07 Apr 2011
- Written by Judge Greg Mathis
Judge Greg Mathis
An investigation by USA Today into drastic test score turnarounds at Noyes elementary, a Washington, D.C. public school, revealed that seventh grade students in one classroom at the school each had, on average, nearly 13 wrong answers that were erased and changed to the correct answer.
Coincidence? Maybe not. In 2006, 10 percent of the school’s students “passed” the standardized math test. In 2008, nearly 60 percent did. Tests scores showed the school made similar gains on the reading portion of the test. Perhaps the teachers simply worked harder and ensured students absorbed the lessons? Maybe. But it’s important, for comparison, to note that the average wrong to right erasure for seventh graders throughout the D.C. public school system was less than one.

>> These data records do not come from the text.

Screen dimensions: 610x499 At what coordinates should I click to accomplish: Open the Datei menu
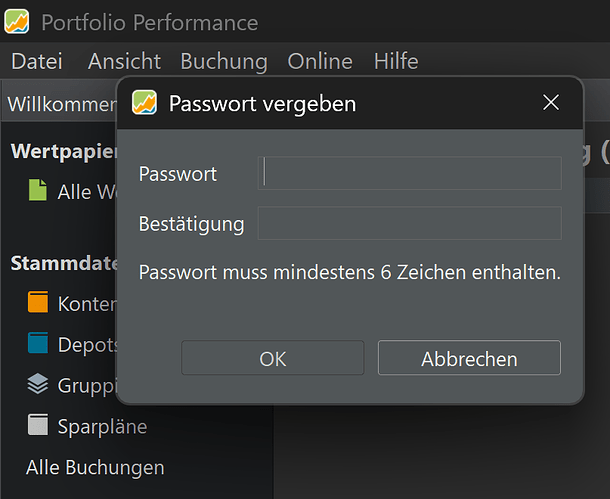click(x=35, y=62)
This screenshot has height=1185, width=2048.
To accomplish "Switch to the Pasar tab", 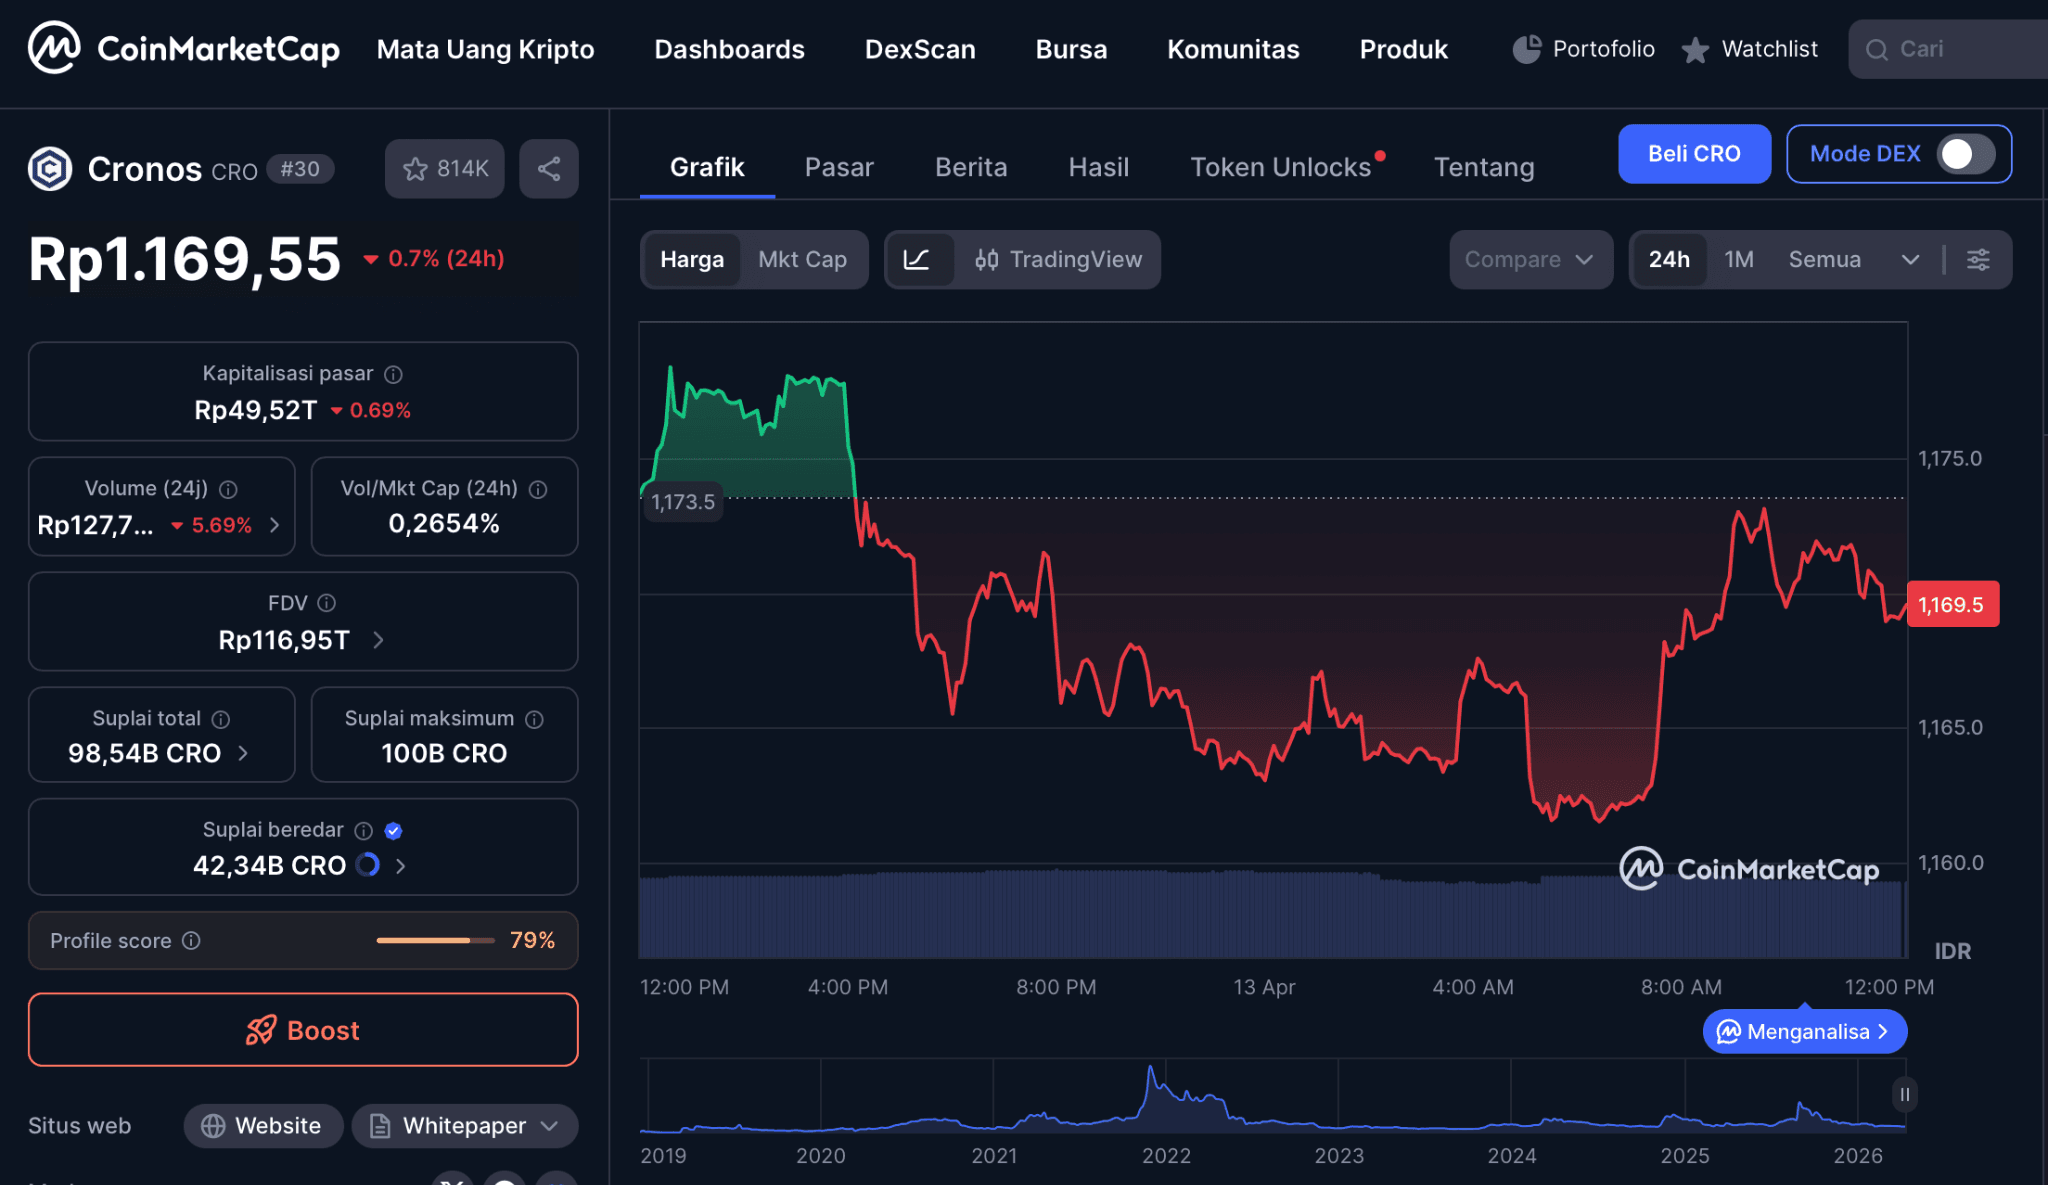I will point(839,167).
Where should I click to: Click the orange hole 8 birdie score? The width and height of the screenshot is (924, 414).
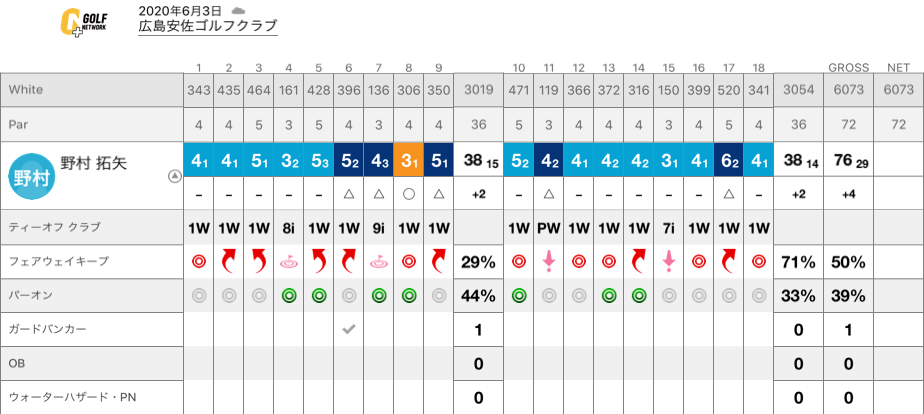pyautogui.click(x=409, y=159)
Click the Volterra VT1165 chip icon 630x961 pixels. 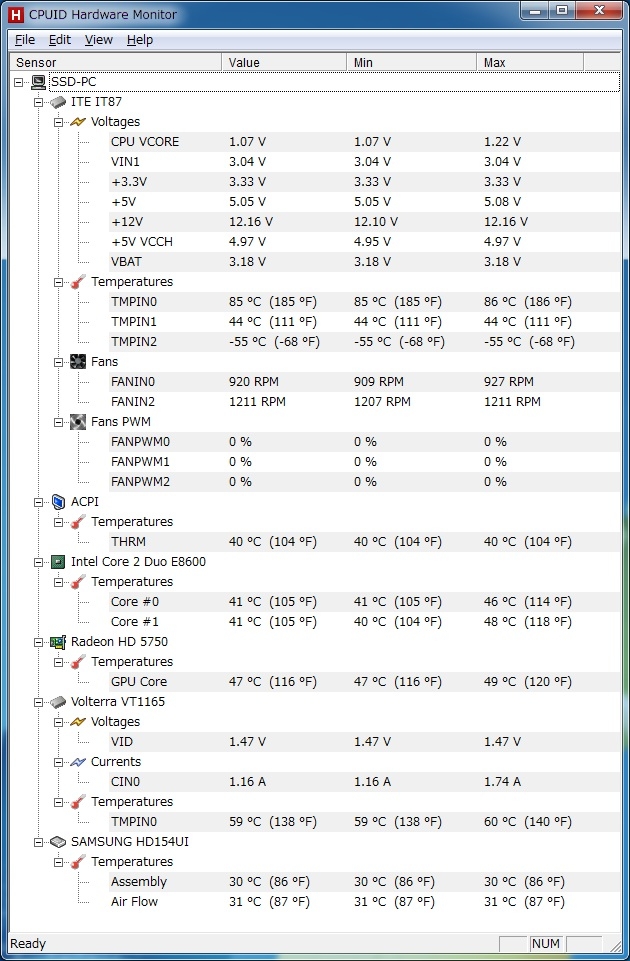[x=58, y=702]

Noyes elementary school isn’t the only one with questionable score improvement. Fifty-eight Atlanta schools are under investigation because high rates of wrong answers changed to right on student answer sheets raised flags. Similar occurrences have raised red flags in Detroit as well. If this is, in fact, cheating, who is responsible? Teachers? School principals? No one is sure but one thing is certain: if it’s happening in D.C., Detroit, and Atlanta, it is happening in other cities.

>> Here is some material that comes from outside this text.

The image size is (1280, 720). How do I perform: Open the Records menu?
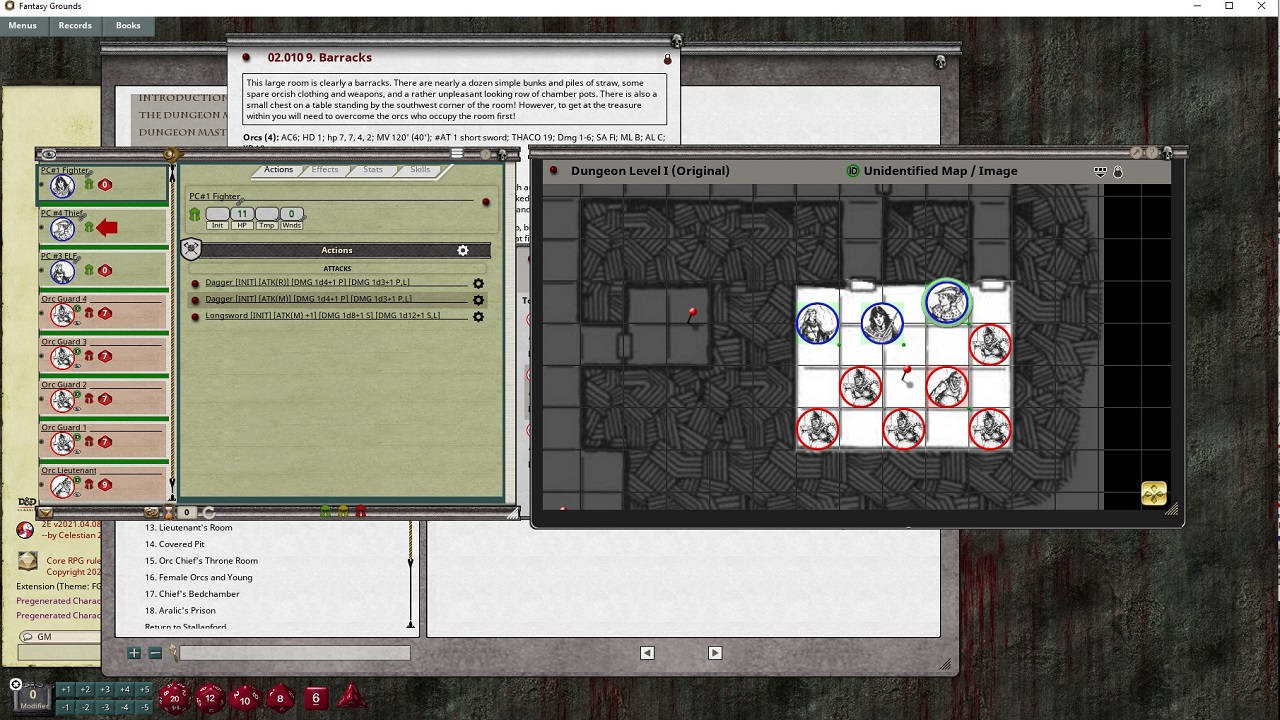[75, 25]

Changing test answers to fake improvement doesn’t help our students. It hurts them. That is why a federal task force needs to be formed to investigate drastic improvement on standardized tests at our nation’s public schools. We want to believe that our teachers and principals are honest but we also know that fear – of being fired if students perform poorly – or greed – teachers and principals at Noyes received bonuses when scores improved – are powerful motivators.

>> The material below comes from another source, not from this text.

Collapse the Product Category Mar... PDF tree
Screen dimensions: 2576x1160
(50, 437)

There also needs to be another way to measure student performance. We cannot simply rely on standardized tests. Periodic monitoring can easily show how students and teachers perform in the classroom. Required essays and math “projects” will show us that students can actually apply what they are taught. Diversifying the way we measure student performance – and deciding the fate of teachers, principals, and schools – will also help keep things honest.